Sur le fond, et au sujet des performances des élèves polynésiens, la comparaison avec les chiffres de la métropole sur une classe d'âge n'est pas très éclairante. Car, il faut savoir d'où l'on vient. L'école obligatoire ce n'est pas si ancien en Polynésie française, le premier bachelier polynésien c'était en 1965, en France cela existe depuis Napoléon ! Il faut donc relativiser.

Au sujet de la mise en place d'une dotation globale de compensation, je n'ai rien à dire. Le premier ministre Manuel Valls répond lui-même que c'est prévu mais qu'il est encore trop tôt pour la mettre en place. Et cela posera ensuite des problèmes d'organisation, car si on place tous les corps d'inspection sous la responsabilité du ministère local, comment garantir ensuite la valeur nationale des diplômes délivrés en Polynésie française ? Enfin, quand il ne restera plus à l'État que la rémunération des enseignants et l'évolution de carrière à gérer, on n'aura plus besoin du vice-rectorat. Un simple service de gestion auprès du haut commissariat suffira.

Quant à la mutualisation des moyens mise en avant, on a beaucoup avancé, il n'y a qu'à voir le nombre de conventions qui ont été signées au cours des derniers mois sur l'éducation prioritaire, l'école supérieure de l'enseignement (Espé) ou bien sur le partage de bases d'informations partagées entre le vice-rectorat et la DGEE.

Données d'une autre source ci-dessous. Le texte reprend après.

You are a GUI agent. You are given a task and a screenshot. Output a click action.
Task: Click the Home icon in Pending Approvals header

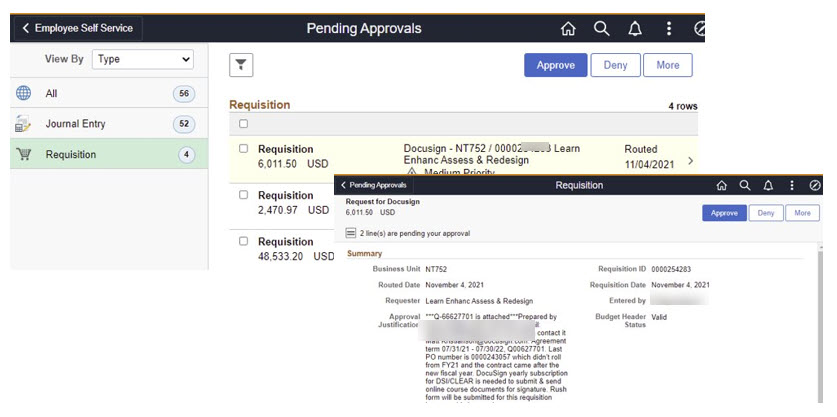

Alors oui, l'une des difficultés de la convention sur l'éducation de 2007 –uniquement budgétaire et financière- est qu'elle ne délimite pas assez bien les compétences de chacun. Aussi quand les personnes s'entendent bien, ça marche bien, sinon il peut y avoir des blocages. Mais c'est justement une clarification que nous voulons atteindre pour la nouvelle convention de 2017
".

Nicole Sanquer, ministre de l'éducation de la Polynésie française
"Nous travaillons en partenariat avec l'État"


"Ce rapport de la cour des comptes vient rectifier celui sur l'éducation publié en 2014 par la chambre territoriale des comptes (CTC) qui était beaucoup plus sévère. Nous sommes satisfaits car les rédacteurs ont tenu compte des progrès effectués depuis : ainsi dans le rapport de la CTC il y avait l'énumération d'une vingtaine de recommandations, il n'y en a plus que cinq désormais et nous les approuvons. Enfin, les interrogations posées sont celles sur lesquelles nous travaillons déjà depuis un an et demi pour améliorer notre système éducatif.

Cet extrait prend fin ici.